The Pakatan Harapan leader says discussions would not mean making peace, only working together for the good of the country.

Staff Writers
2 minute read
PKR president Anwar Ibrahim.
PKR president Anwar Ibrahim.

Pakatan Harapan (PH) leader Anwar Ibrahim has indicated that talks with Bersatu may still be possible despite objections from fellow PH leaders who say that any discussions for a so-called “big tent” approach to the general election should not take into consideration parties from Barisan Nasional (BN) or Perikatan Nasional (PN).

Speaking in an interview with Malaysiakini, the PKR president said that as political leaders, it would not be right to stop people from negotiating.

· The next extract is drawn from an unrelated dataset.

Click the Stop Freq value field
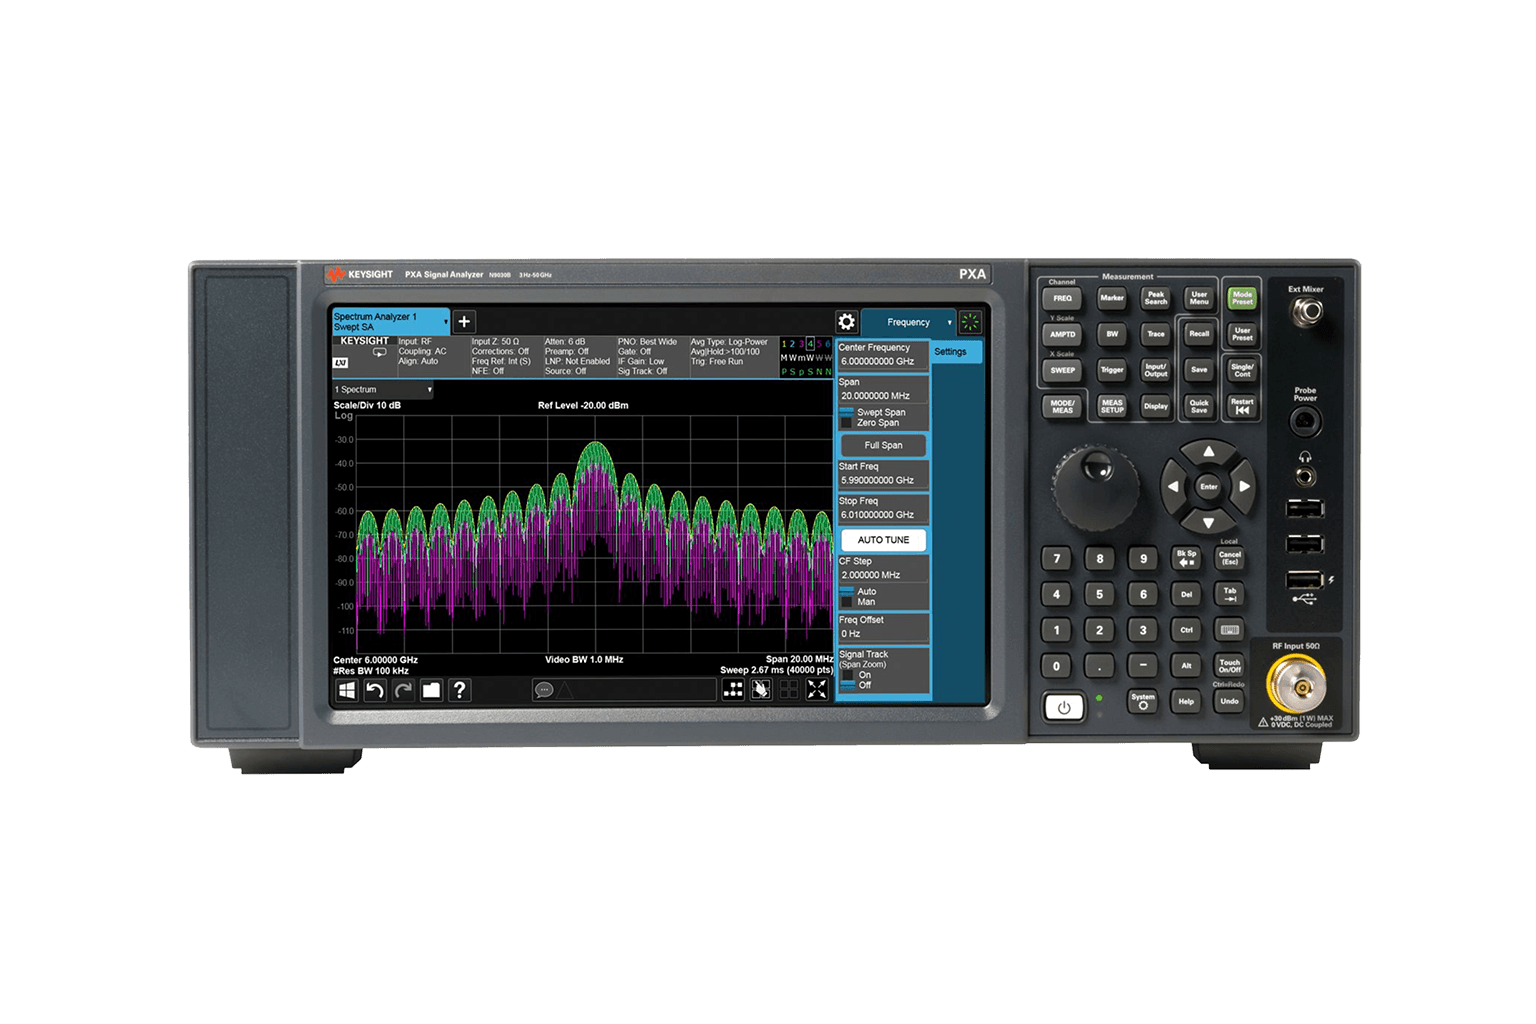[x=882, y=515]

“For example, if the prime minister asked to meet tomorrow, I would reschedule my appointments and make time to see him although politically, we are enemies,” he told the portal.

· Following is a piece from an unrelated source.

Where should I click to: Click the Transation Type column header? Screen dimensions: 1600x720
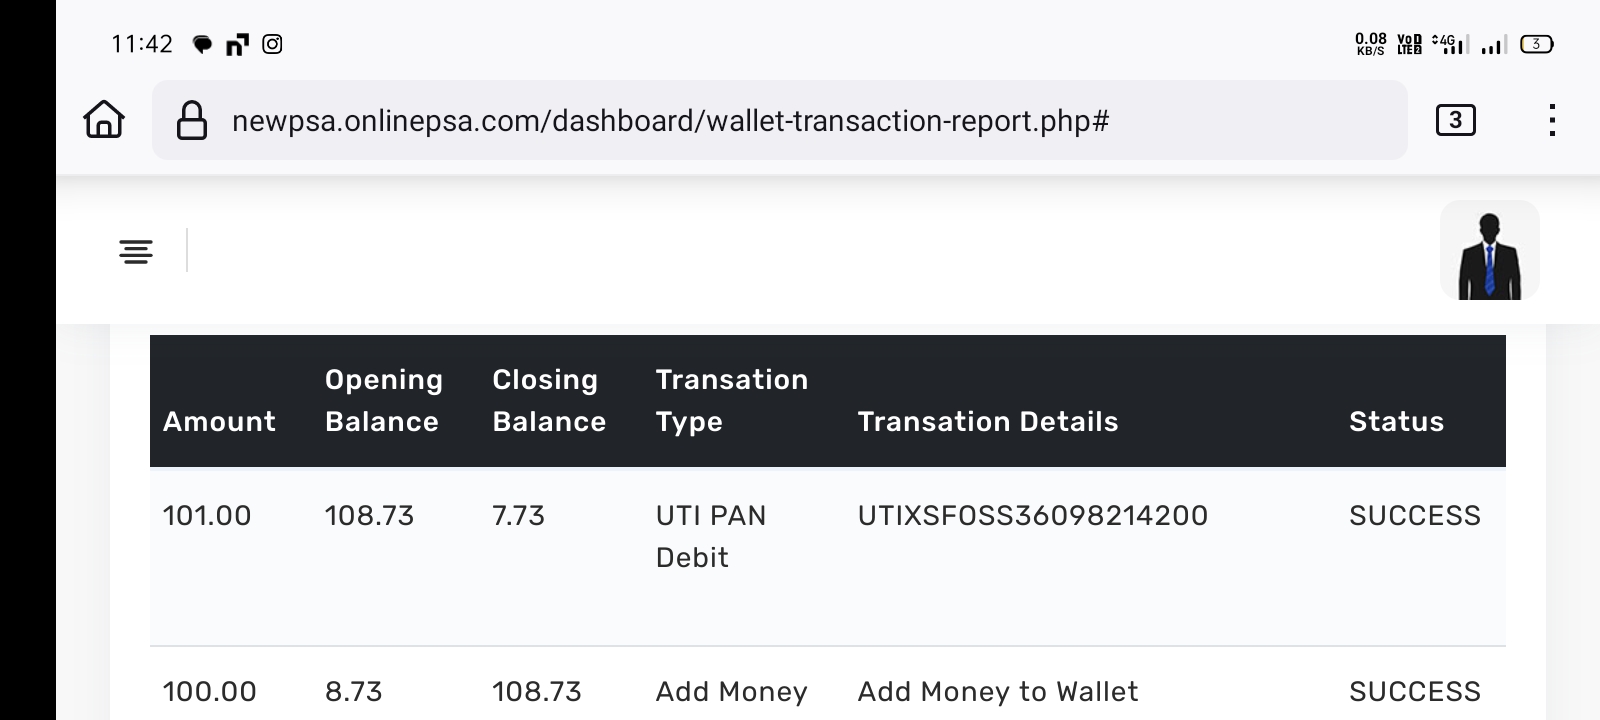(731, 400)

“But that does not mean we are making peace, it just means that we are working together for the rakyat, for the country.”

Yesterday, Amanah president Mohamad Sabu said the “big tent” approach should not include alliances or cooperation with parties in the government, whether Umno, Bersatu or PAS.

“There is no way that PH will work with traitors who have clearly betrayed the trust and mandate of the people,” he said.

Describing these “traitors” as those who had jumped ship to Bersatu and PN, he said it would however be “irrational” to similarly label other parties such as Pejuang, Warisan and Muda “because of the betrayals of Mahiaddin and Bersatu”.

DAP chairman Lim Guan Eng meanwhile said at the party’s national congress last month that there could be no cooperation with those who had betrayed the party and its struggle.

“If we are stabbed in the back once, shame on them,” he said. “If we allow them to stab us in the back a second time, shame on us.”

In his interview, however, Anwar spoke of the importance of being “ready to discuss”.

“If it is for the good, I believe that as prominent leaders we must be ready to avoid being seen as a leader who is confined by narrow-minded partisan politics, but instead as someone who has strong principles but is ready to discuss,” he said.